▶ What you will do: Please arrange the lines from the start of the records through the line containing "Action: point(137,131)" as a JSON list of strings, one string per line, with blank lines left out.

▶ Material provided:
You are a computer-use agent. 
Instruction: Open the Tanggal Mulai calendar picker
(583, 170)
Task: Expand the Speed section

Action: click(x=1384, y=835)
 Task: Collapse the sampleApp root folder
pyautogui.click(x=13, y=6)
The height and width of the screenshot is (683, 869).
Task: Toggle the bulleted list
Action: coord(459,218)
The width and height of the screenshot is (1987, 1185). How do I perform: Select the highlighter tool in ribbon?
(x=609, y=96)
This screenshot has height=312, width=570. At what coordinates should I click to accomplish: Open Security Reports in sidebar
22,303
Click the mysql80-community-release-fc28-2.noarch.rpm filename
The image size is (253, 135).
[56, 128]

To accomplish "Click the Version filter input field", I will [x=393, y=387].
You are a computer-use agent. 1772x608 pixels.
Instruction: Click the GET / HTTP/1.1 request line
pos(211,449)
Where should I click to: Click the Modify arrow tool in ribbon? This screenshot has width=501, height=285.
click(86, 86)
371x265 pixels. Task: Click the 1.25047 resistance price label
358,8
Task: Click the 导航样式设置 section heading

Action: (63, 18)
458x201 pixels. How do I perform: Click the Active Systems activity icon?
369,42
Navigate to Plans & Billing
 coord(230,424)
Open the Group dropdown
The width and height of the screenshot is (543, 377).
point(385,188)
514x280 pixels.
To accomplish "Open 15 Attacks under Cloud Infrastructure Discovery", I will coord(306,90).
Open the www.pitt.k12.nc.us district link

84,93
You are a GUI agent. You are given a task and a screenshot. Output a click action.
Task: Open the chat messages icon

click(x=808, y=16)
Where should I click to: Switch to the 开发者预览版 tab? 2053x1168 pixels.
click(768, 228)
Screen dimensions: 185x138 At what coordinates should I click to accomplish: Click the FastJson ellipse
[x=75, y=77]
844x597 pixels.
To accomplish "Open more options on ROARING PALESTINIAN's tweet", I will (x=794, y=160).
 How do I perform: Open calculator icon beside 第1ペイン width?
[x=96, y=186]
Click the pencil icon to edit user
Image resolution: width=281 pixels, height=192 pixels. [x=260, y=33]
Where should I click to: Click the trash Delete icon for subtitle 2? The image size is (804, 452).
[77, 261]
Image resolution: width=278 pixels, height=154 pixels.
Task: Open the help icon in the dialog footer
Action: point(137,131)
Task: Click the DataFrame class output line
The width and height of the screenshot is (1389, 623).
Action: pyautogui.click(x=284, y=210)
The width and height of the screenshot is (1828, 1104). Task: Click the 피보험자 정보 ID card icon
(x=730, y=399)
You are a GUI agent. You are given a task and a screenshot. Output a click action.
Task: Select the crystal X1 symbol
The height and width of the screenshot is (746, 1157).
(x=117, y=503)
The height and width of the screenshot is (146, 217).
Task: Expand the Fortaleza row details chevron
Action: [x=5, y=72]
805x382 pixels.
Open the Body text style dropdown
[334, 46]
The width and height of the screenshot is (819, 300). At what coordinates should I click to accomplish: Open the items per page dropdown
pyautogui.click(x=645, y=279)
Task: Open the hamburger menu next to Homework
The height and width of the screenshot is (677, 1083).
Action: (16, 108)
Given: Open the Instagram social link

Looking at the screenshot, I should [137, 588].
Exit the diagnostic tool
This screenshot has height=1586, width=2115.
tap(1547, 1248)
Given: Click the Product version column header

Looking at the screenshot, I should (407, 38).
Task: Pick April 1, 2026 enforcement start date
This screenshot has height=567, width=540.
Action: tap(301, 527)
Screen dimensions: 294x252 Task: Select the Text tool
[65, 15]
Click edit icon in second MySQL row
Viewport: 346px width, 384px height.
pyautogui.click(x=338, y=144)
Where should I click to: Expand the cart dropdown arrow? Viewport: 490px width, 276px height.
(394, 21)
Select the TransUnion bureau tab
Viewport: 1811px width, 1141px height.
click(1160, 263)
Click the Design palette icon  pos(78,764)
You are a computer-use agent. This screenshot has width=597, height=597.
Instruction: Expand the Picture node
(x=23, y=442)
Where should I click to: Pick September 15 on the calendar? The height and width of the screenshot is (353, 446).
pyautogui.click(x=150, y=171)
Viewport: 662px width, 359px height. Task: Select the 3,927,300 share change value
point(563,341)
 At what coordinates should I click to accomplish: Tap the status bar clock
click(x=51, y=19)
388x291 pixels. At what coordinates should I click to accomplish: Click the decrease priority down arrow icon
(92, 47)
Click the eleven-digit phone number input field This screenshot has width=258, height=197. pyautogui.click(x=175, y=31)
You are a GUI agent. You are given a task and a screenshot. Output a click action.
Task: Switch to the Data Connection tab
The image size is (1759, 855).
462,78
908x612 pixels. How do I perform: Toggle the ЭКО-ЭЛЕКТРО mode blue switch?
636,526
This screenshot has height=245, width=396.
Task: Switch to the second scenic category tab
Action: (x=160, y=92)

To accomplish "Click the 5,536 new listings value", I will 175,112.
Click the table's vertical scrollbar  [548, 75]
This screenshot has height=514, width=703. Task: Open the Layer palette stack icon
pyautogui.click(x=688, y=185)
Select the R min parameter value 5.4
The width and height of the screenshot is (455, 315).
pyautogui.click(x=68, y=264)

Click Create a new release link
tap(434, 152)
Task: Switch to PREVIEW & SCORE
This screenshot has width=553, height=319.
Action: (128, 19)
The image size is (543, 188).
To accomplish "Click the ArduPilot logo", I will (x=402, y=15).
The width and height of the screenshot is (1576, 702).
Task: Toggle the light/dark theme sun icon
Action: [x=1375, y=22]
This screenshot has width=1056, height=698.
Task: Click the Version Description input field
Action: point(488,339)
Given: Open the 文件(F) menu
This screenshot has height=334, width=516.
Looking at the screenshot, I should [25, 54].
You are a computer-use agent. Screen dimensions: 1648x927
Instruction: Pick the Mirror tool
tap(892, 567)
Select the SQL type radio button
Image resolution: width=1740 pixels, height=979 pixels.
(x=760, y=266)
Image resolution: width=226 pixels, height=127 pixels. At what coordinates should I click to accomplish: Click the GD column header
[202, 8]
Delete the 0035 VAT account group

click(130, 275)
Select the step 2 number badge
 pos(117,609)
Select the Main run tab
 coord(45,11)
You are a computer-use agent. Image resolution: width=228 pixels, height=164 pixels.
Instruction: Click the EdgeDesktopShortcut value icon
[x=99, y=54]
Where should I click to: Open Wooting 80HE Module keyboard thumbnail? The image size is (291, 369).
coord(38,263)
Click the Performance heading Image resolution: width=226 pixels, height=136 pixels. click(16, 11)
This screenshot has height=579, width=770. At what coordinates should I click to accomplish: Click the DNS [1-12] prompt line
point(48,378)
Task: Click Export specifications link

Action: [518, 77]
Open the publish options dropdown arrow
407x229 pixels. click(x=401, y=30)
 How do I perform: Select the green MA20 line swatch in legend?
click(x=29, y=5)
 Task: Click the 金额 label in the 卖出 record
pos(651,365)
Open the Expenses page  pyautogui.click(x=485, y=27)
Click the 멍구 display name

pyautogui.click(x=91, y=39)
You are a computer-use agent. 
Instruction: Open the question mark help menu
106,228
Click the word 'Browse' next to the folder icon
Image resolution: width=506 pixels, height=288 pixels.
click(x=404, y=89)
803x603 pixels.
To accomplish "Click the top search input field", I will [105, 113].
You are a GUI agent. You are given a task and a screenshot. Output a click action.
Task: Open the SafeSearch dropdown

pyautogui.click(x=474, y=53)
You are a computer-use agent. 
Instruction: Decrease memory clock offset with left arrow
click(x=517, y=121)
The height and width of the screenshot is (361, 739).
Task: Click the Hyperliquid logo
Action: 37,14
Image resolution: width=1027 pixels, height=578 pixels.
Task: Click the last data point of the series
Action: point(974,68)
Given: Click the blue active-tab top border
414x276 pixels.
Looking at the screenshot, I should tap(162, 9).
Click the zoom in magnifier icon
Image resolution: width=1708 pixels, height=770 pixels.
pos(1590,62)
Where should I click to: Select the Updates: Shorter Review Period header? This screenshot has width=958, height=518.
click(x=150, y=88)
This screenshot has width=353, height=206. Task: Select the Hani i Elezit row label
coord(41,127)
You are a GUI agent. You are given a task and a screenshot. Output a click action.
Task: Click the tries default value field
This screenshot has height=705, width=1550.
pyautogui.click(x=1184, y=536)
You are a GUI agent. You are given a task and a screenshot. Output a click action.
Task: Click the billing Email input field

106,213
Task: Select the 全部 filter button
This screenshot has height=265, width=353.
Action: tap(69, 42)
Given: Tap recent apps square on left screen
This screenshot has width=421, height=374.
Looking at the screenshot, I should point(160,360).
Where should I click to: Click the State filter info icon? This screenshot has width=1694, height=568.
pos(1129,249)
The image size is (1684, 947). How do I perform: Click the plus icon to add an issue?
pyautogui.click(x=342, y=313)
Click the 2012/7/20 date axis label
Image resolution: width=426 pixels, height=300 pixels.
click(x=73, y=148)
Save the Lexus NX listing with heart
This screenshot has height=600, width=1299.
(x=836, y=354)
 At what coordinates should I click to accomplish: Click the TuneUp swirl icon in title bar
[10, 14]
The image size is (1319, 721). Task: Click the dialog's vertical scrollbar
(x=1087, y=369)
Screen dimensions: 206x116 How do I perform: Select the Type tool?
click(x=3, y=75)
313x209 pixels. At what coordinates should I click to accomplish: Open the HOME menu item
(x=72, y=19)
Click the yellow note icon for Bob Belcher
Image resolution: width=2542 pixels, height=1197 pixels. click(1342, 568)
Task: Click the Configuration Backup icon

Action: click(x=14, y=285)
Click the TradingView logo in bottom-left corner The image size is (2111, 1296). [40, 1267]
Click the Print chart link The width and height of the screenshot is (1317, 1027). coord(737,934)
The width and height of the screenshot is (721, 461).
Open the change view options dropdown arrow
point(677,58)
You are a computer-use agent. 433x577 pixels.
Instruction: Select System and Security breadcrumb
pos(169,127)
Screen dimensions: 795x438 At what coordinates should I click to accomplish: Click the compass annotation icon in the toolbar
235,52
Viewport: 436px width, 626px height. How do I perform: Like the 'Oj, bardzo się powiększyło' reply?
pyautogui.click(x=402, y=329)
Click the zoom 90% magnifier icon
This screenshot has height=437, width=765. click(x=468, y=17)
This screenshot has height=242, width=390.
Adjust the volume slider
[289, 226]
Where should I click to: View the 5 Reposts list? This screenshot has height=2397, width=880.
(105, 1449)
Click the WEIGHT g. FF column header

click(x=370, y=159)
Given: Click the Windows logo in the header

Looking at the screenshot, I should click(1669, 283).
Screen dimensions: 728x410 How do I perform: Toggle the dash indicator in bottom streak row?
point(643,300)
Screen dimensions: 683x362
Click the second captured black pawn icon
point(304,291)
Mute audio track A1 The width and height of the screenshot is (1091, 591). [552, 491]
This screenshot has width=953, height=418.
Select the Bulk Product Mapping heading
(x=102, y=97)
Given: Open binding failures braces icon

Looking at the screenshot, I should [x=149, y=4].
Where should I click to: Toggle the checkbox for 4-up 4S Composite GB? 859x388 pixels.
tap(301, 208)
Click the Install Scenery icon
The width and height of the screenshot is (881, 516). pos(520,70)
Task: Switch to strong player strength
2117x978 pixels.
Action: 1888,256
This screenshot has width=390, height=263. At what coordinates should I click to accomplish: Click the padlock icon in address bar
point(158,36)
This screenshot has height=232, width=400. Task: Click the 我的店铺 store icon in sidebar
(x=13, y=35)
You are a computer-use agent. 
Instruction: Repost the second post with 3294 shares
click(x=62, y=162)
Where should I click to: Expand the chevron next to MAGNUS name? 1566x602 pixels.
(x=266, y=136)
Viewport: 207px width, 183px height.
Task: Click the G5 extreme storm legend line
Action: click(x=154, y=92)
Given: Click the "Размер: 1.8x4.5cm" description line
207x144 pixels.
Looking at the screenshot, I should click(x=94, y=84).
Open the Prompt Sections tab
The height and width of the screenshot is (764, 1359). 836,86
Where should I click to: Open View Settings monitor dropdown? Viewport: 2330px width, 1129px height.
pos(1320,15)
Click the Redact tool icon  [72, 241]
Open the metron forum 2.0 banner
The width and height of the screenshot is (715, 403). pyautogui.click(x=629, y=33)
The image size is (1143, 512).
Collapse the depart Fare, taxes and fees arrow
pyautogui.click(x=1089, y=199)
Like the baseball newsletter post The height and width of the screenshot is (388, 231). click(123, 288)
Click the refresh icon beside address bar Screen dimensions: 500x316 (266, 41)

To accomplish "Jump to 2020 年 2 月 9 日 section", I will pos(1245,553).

▶ Answer to the exercise:
[
  "You are a computer-use agent. ",
  "Instruction: Open the Tanggal Mulai calendar picker",
  "(583, 170)",
  "Task: Expand the Speed section",
  "Action: click(x=1384, y=835)",
  " Task: Collapse the sampleApp root folder",
  "pyautogui.click(x=13, y=6)",
  "The height and width of the screenshot is (683, 869).",
  "Task: Toggle the bulleted list",
  "Action: coord(459,218)",
  "The width and height of the screenshot is (1987, 1185). How do I perform: Select the highlighter tool in ribbon?",
  "(x=609, y=96)",
  "This screenshot has height=312, width=570. At what coordinates should I click to accomplish: Open Security Reports in sidebar",
  "22,303",
  "Click the mysql80-community-release-fc28-2.noarch.rpm filename",
  "The image size is (253, 135).",
  "[56, 128]",
  "To accomplish \"Click the Version filter input field\", I will [x=393, y=387].",
  "You are a computer-use agent. 1772x608 pixels.",
  "Instruction: Click the GET / HTTP/1.1 request line",
  "pos(211,449)",
  "Where should I click to: Click the Modify arrow tool in ribbon? This screenshot has width=501, height=285.",
  "click(86, 86)",
  "371x265 pixels. Task: Click the 1.25047 resistance price label",
  "358,8",
  "Task: Click the 导航样式设置 section heading",
  "Action: (63, 18)",
  "458x201 pixels. How do I perform: Click the Active Systems activity icon?",
  "369,42",
  "Navigate to Plans & Billing",
  " coord(230,424)",
  "Open the Group dropdown",
  "The width and height of the screenshot is (543, 377).",
  "point(385,188)",
  "514x280 pixels.",
  "To accomplish \"Open 15 Attacks under Cloud Infrastructure Discovery\", I will coord(306,90).",
  "Open the www.pitt.k12.nc.us district link",
  "84,93",
  "You are a GUI agent. You are given a task and a screenshot. Output a click action.",
  "Task: Open the chat messages icon",
  "click(x=808, y=16)",
  "Where should I click to: Switch to the 开发者预览版 tab? 2053x1168 pixels.",
  "click(768, 228)",
  "Screen dimensions: 185x138 At what coordinates should I click to accomplish: Click the FastJson ellipse",
  "[x=75, y=77]",
  "844x597 pixels.",
  "To accomplish \"Open more options on ROARING PALESTINIAN's tweet\", I will (x=794, y=160).",
  " How do I perform: Open calculator icon beside 第1ペイン width?",
  "[x=96, y=186]",
  "Click the pencil icon to edit user",
  "Image resolution: width=281 pixels, height=192 pixels. [x=260, y=33]",
  "Where should I click to: Click the trash Delete icon for subtitle 2? The image size is (804, 452).",
  "[77, 261]",
  "Image resolution: width=278 pixels, height=154 pixels.",
  "Task: Open the help icon in the dialog footer",
  "Action: point(137,131)"
]